IN THE SUPREME COURT OF INDIA

CIVIL APPELLATE JURISDICTION

CIVIL APPEAL NOS.9857-9861 OF 2011

(Arising out of SLP(C)Nos.20668-20672 of 2007)

AIR INDIA CABIN CREW ASSN. & ORS.                         … APPELLANTS

Vs.

UNION OF INDIA & ORS.                                              … RESPONDENTS

WITH

CIVIL APPEAL NOS.9862-9865 OF 2011

(Arising out of SLP(C)Nos.20679-20682 of 2007)

AND

CIVIL APPEAL NOS.9866-9871 OF 2011

(Arising out of SLP(C)Nos.20773-20778 of 2007)

J U D G M E N T

ALTAMAS KABIR, J.

1. Leave granted.

2. Special Leave Petitions (Civil) Nos.20668-20672 of 2007, Special Leave Petitions (Civil) Nos.20679- 20682 of 2007 and Special Leave Petitions (Civil) Nos.20773-20778 of 2007, have been taken up together for hearing and final disposal, inasmuch as, the facts in the several matters are the same, and the law involved is also the same. For the sake of convenience, we shall narrate the facts from Special Leave Petitions (Civil) Nos.20668- 20672 of 2007, which have been filed by the Air India Cabin Crew  association and two others.

 

3. The common issue in all these matters is whether the promotional avenues and other terms of service of the pre-1997 cadre of Assistant Flight Pursers could be changed to their prejudice despite the provisions of the Air Corporation (Transfer of Undertakings and Repeal) Act, 1994 and, in particular, Section 8 thereof and also in view of the judgments of this Court in Air India Vs. Nergesh Meerza & Ors. [(1981) 4 SCC 335], and Air India Cabin Crew Assn. Vs. Yeshaswinee Merchant & Ors. [(2003) 6 SCC 277], along with the various agreements and settlement arrived at between the parties. The further question that arises is whether in the circumstances indicated, a policy decision of gender neutralization, which was prospective in nature, could be applied retrospectively to the pre-1997 cadre of Pursers and whether such application would be arbitrary and contrary to the  provisions of Articles 14, 19 and 21 of the Constitution, as it upsets certain rights relating to promotion which had vested in Assistant Flight Pursers belonging to the pre-1997 cadre.

 

4. In order to appreciate the case made out by the appellants in these appeals, it is necessary to set out briefly some of the facts leading to the filing of the several writ petitions before the Delhi High Court.

 

5. According to the appellants, for several decades two distinct cadres have been existing in Air India Corporation, comprising male Air Flight Pursers and female Air Hostesses, each with their own terms and conditions of service, including promotional avenues. In 1980, one Nergesh Meerza and four other Air Hostesses filed Writ Petition No.1186 of 1980 in the Bombay High Court, questioning the constitutional validity of Regulation 46(i)(c) of the Air India Employees’ Service Regulations and raising certain other questions of law.
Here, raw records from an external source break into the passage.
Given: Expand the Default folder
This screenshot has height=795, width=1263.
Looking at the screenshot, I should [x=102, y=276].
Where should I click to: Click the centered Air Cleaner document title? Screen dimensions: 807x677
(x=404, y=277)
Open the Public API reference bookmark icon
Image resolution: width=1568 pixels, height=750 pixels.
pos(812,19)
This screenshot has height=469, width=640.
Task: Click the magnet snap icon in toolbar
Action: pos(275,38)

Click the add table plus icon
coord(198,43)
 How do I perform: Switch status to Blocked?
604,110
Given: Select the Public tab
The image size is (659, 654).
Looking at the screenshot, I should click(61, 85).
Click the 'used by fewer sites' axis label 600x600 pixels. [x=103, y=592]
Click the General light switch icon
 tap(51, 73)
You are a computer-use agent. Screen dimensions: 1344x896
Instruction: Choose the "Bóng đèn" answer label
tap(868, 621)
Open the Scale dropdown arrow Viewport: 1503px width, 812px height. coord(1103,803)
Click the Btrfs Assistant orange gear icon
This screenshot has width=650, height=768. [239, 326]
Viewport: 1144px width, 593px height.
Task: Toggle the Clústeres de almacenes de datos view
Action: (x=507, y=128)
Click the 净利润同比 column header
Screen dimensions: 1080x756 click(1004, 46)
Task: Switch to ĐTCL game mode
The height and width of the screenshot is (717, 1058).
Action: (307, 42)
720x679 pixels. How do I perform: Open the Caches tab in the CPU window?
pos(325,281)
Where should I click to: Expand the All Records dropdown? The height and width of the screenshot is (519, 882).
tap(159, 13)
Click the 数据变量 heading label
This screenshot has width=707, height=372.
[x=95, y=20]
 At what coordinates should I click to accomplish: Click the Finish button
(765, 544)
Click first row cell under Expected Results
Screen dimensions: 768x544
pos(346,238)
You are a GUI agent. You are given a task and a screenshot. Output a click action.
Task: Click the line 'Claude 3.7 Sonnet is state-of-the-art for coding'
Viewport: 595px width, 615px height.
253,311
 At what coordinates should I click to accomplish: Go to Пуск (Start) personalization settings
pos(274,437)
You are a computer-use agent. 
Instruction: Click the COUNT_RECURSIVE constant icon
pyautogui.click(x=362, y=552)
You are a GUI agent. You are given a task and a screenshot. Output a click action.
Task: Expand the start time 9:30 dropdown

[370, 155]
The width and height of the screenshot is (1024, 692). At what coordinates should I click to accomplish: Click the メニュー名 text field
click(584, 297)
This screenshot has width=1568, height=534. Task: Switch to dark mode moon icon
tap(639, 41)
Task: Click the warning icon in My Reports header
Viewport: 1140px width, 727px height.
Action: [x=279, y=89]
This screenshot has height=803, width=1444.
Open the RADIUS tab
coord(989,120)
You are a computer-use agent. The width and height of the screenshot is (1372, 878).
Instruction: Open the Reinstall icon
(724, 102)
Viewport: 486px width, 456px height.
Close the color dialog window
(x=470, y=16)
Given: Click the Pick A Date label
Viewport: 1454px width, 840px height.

Air India, being the Respondent No.1 therein, moved a transfer petition, being Transfer Case No.3 of 1981, for transfer of the writ petitions from the Bombay High Court to this Court on the ground that several writ petitions filed by Air India were pending before this Court and also on account of the fact that other writ petitions had also been filed by the Air Hostesses employed by the Indian Airlines Corporation, hereinafter referred to as “IAC”, which were also pending in this Court involving almost identical reliefs. Even in the said case, which was transferred to this Court, it was observed that from a comparison of the method of recruitment and the promotional avenues available, Air Hostesses formed an absolutely separate category from that of Assistant Flight Pursers in many respects, having different grades, different promotional avenues and different service conditions.

 

6. At this stage, it may be necessary to give a little further background regarding Indian Airlines Corporation and Air India Limited established under Section 6 of the Air Corporations Act, 1953. Subsequently, Indian Airlines Limited and Air India Limited were formed and registered under the Companies Act, 1956. In 1994, the Air Corporations (Transfer of Undertakings and Repeal) Act, 1994, hereinafter referred to as “1994 Act”, was enacted to provide for the transfer and vesting of the undertakings of Indian Airlines and Air India respectively to and in the companies formed and registered as Indian Airlines Limited and Air India Limited and also to repeal the Air Corporations Act, 1953. Section 3 of the 1994 Act provided for the vesting and transfer of the undertaking of Indian Airlines in Indian Airlines Limited and the undertaking of Air India in Air India Limited. Section 8 of the 1994 Act also specified that every officer or other employee of the Corporations, except the Director of the Board, Chairman, Managing Director or any other person entitled to manage the whole or a substantial part of the business and affairs of the Corporation serving in its employment immediately before the appointed day (1st April, 1994) would, in so far as such officer or other employee were concerned, become as from the appointed day, an officer or other employee, as the case may be, of the company in which the undertaking had vested and would hold his office or service therein for the same tenure, at the same remuneration and upon the same terms and conditions of service. He would be entitled to the same obligations, rights and privileges as to leave, passage, insurance, superannuation scheme, provident fund, other funds of retirement, pension, gratuity and other benefits as he would have held under the Corporation if its undertaking had not vested in the Company, with the option of not becoming an officer or other employee of the Company.

 

7. The dispute regarding the distinction between Assistant Flight Pursers and Air Hostesses resulted in a Record Note signed on 30th May, 1977, by the Air India Cabin Crew Association and Air India Limited, which noticed differences between the functional designation of In-Flight Crew and actual designation and also permitted female Executive Air Hostesses to fly. After the decision in Nergesh  Meerza’s case, on 17th November, 1983, a further Record Note was entered into between the aforesaid Association and Air India Limited, which introduced avenues of promotion for Air Hostesses. It was provided that the avenues of promotion for Air Hostesses would be through the categories of Senior Check Air Hostess, Deputy Check Air Hostess and Additional Chief Air Hostess to Chief Air Hostess. It was also indicated that as far as male Assistant Flight Pursers, comprising Flight Pursers and In- Flight Supervisors were concerned, they would continue to be unaffected and the hierarchy on board the aircraft for various categories would remain as was then existing and there would be no change in the job functions of any category of cabin crew on account of the said agreement. What is evident from the said Record Note is that the separate and distinct cadres of male and female Cabin Crew were continued in respect of  promotional avenues, hierarchy and job functions on board an aircraft.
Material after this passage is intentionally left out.